You can imagine that 125 years later, there would be many more radical and advanced methods of brain tumor removal. 

However, the most significant change in surgical procedure may have just occurred.
Since its invention, Magnetic Resonance Imaging (MRI) has been giving surgeons an unprecedented level of detail into the structure of the human brain. 

The MRI gives surgeons the ability to non-invasively produce extremely detailed images of the brain and hence, of tumors.

But neurosurgeons currently have no assistance in discerning healthy brain tissue from cancerous tumor cells once they cut you open and take a look inside your noggin to investigate.

The problem is that while a surgeon can now get an exceptionally beautiful image of where the tumor lies in a scan of the brain, the actual tumor removal is essentially just as difficult as it was in the past.

This lack of information about the exact location of a tumor in a living brain has led to serious iatrogenic problems—or, problems caused by the doctor over the course of a treatment procedure. 

There are usually two outcomes. Either the surgeon cuts too little of the cancer out and the tumor continues to grow in the following weeks, reversing the progress made by the initial surgery, or too much is removed and the surgeon accidentally cuts into healthy brain tissue, which ultimately compromises crucial brain function. 

The current method of brain tumor removal seems almost archaic in its complete lack of precision. One highly ambitious neurosurgeon from the state of Washington thinks so, at least.

James Olson, a pediatric neurosurgeon at the Seattle Children’s Hospital, may have just come up with one of the most radical changes in brain surgery technique that the field has seen since Keen, and may have even revolutionized the future of cancer identification and treatment.

Olson and his colleagues at the Fred Hutchinson Cancer Research Center in Seattle recently created a molecule that travels through a patient’s blood stream and can not only detect and attach to cancerous tissue, but also causes the tissue to glow fluorescent green in real time. 

The compound they isolated to create this incredible identifier molecule, known as Tumor Paint, comes from a peptide in the toxin of an Israeli deathstalker scorpion.

Olson and his research colleagues combined the peptide from the scorpion toxin with a fluorescent protein, to create Tumor Paint. 

This revolutionary molecule now allows neurosurgeons to delineate the fluorescent cancerous tissue in high resolution from the normal looking healthy tissue during the surgery, an enormous leap in procedural efficacy.

And Olson isn’t the only one working on fluorescent cancer indicator molecules.

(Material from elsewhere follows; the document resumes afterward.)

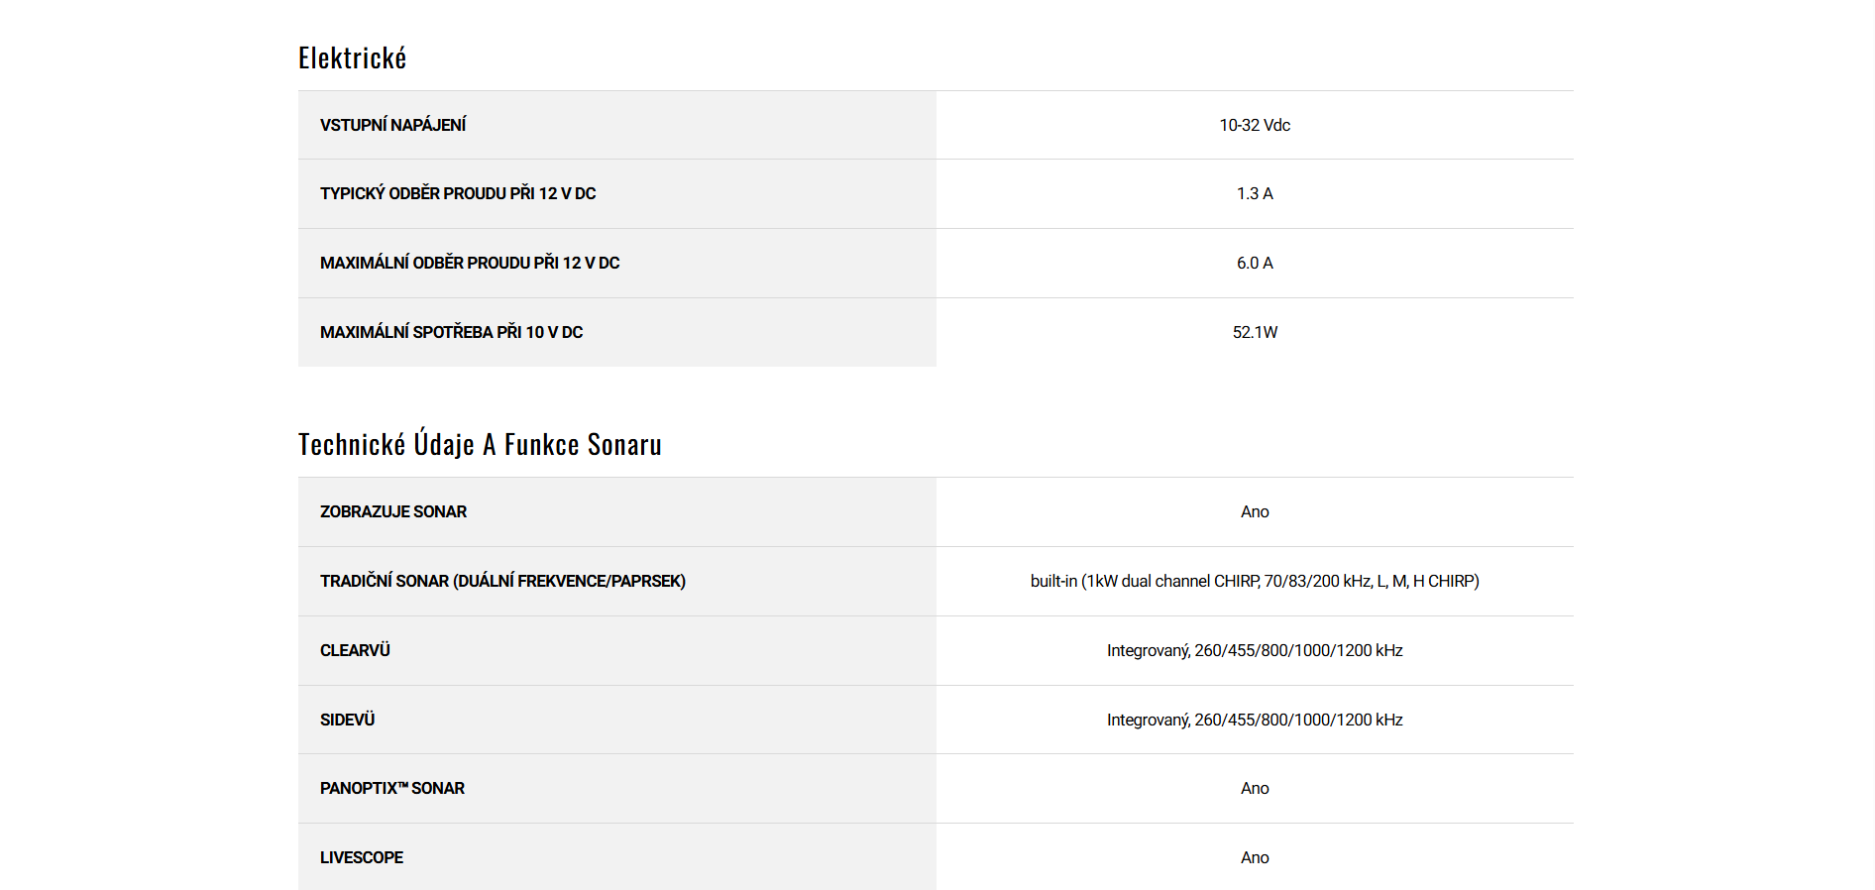Click the built-in 1kW dual channel CHIRP value

pos(1254,582)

There are investigators now in Germany and San Diego who are looking into this ground breaking cancer treatment technique.

Something as simple as being able to indicate the precise location of tumors in the brain may eventually lead to surgical advancements in the near future that are even greater than anyone could possibly imagine.

In a recent TED Talk in Seattle, Olson said that he “believe[s] that the time will come when surgeons will look back and say ‘I can’t believe we used to operate without being able to see where the cancer cells were.’”

So, to all the members of the Bowdoin community who have been affected by the malicious hand of cancer and to those interested in pursuing neuroscience, medicine or biomedical engineering, we may be at the precipice of a paradigm shift not only in neurosurgical technique, but in the whole field of oncology at large.